Nick bullock rides the twists and turns of a seas on spent hunting for new routes on the North Wales coast
Llanberis solidifies through the early morning drizzle. The Victoria Hotel is on the right and the Snowdon Railway Station with its deserted car park and wet wooden benches is on the left. I drive a little more before turning toward the centre of town, past the pebbledash council estate, the litter strewn bus stop, the telephone box with a broken window. A youth, who looks about 16, maybe 17, walks along the wet pavement behind others. All of them wear black uniform trousers and uniform blazers with Snowdon Railway badges sewn to the chest pocket: seasonal, going nowhere jobs. They look like pictures of workers walking the cobbled streets and red-brick alleyways of 1960s Manchester.

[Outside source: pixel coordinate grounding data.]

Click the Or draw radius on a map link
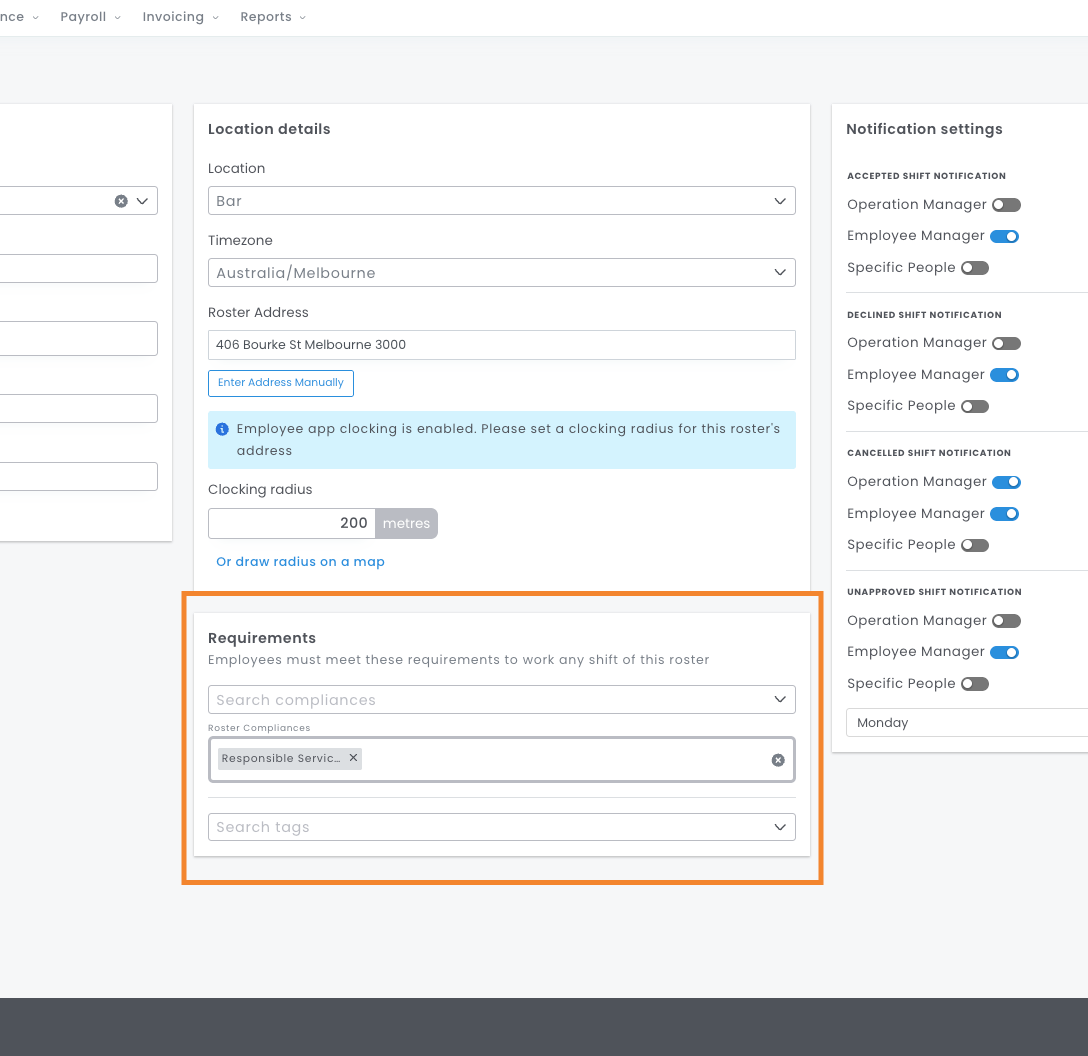point(300,562)
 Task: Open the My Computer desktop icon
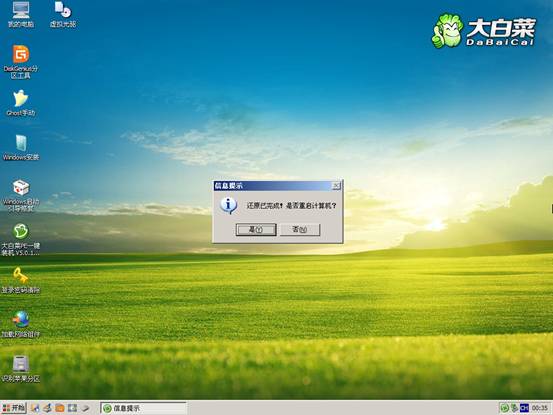coord(20,15)
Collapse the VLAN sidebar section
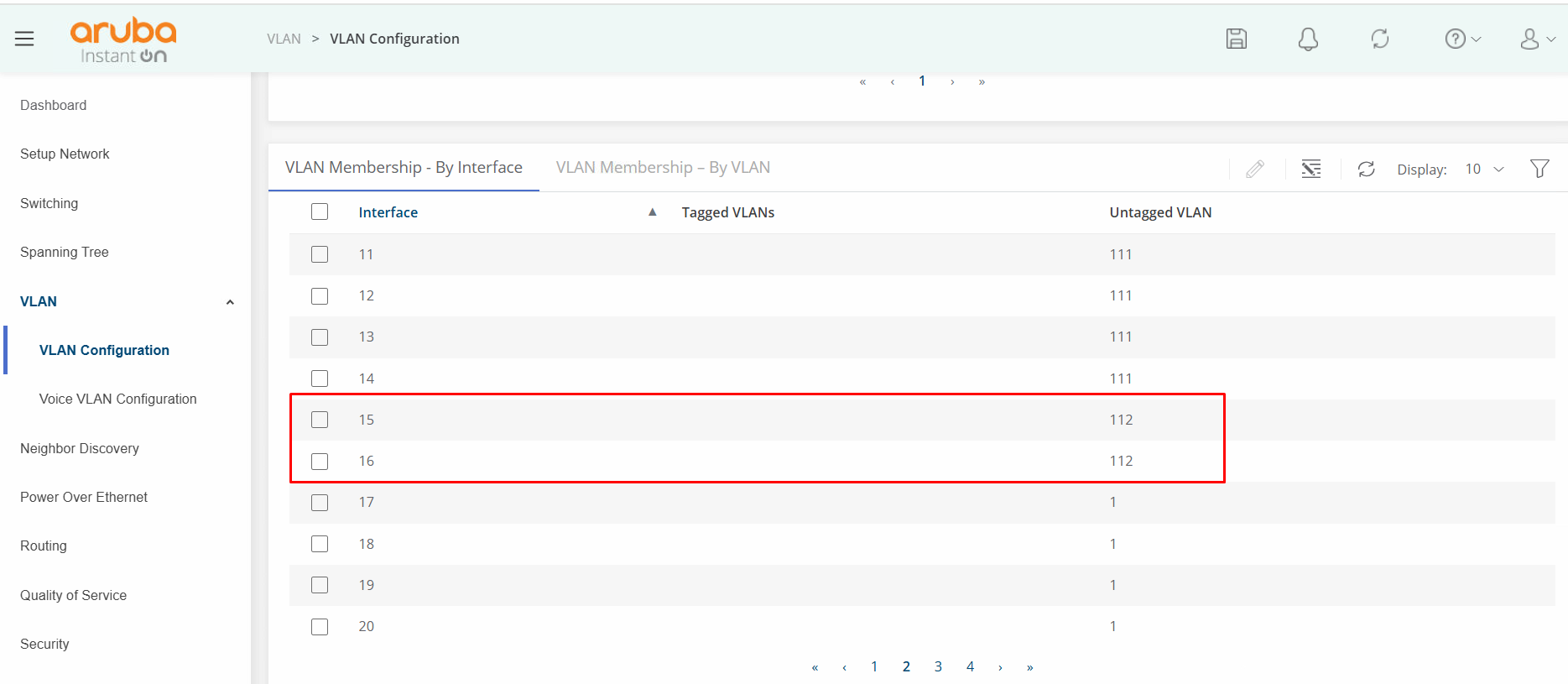 coord(229,302)
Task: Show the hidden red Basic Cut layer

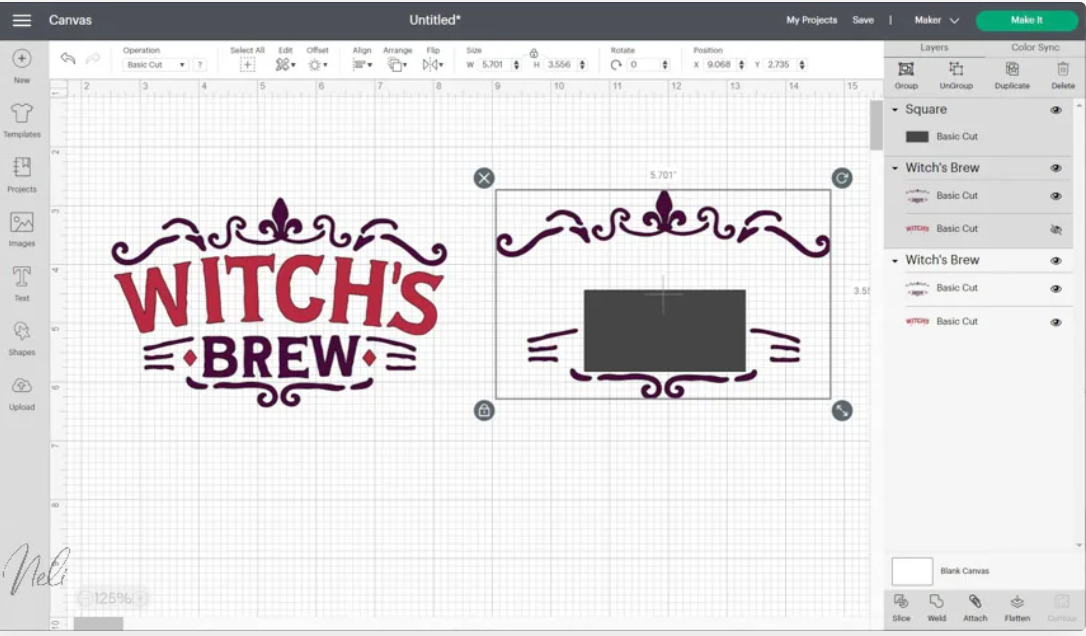Action: (x=1055, y=228)
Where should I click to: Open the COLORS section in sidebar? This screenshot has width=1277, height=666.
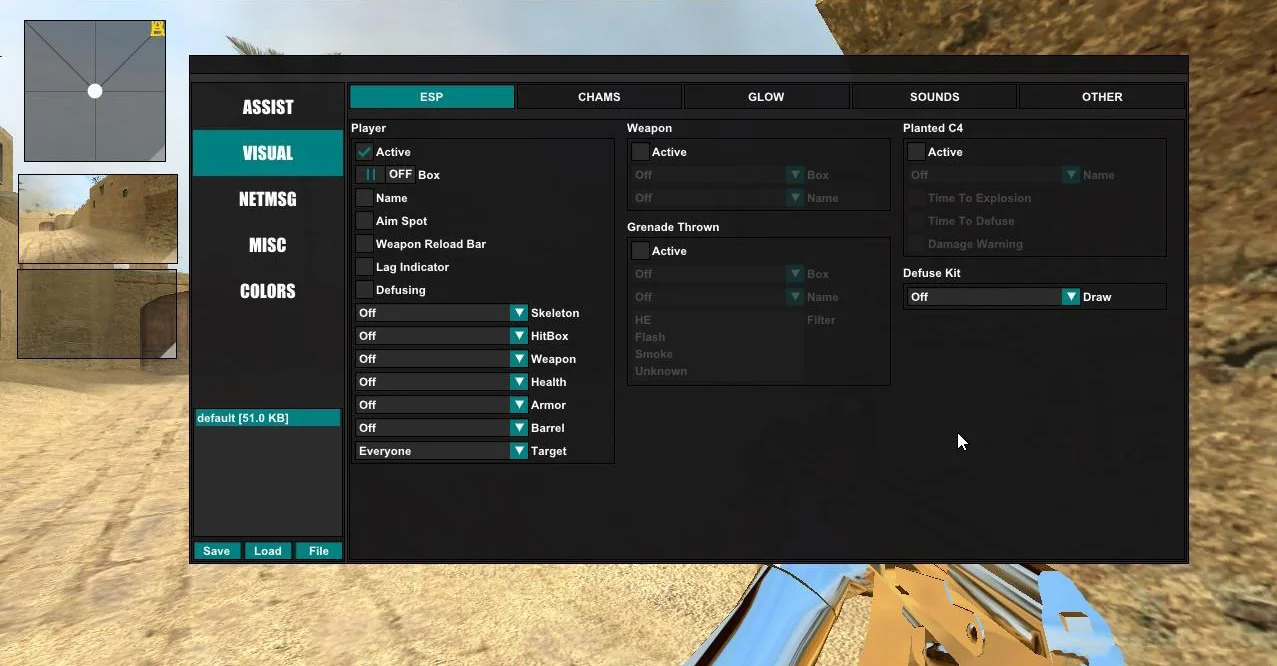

The youth at the back of the group, his uniform hanging from a skinny frame, removes a cigarette from his mouth. Smoke billows around his young face. The youth reminds me of myself from the time I worked a dead-end, seasonal job, but also from a time when life was fresh and work was grown-up, and the world was big and there was so much time it didn’t matter if the work I was doing wasted a week, or a year, or four years. Life was a seascape, a disappearing ship on the horizon. Life was tomorrow, next month, next year – life was just another day away.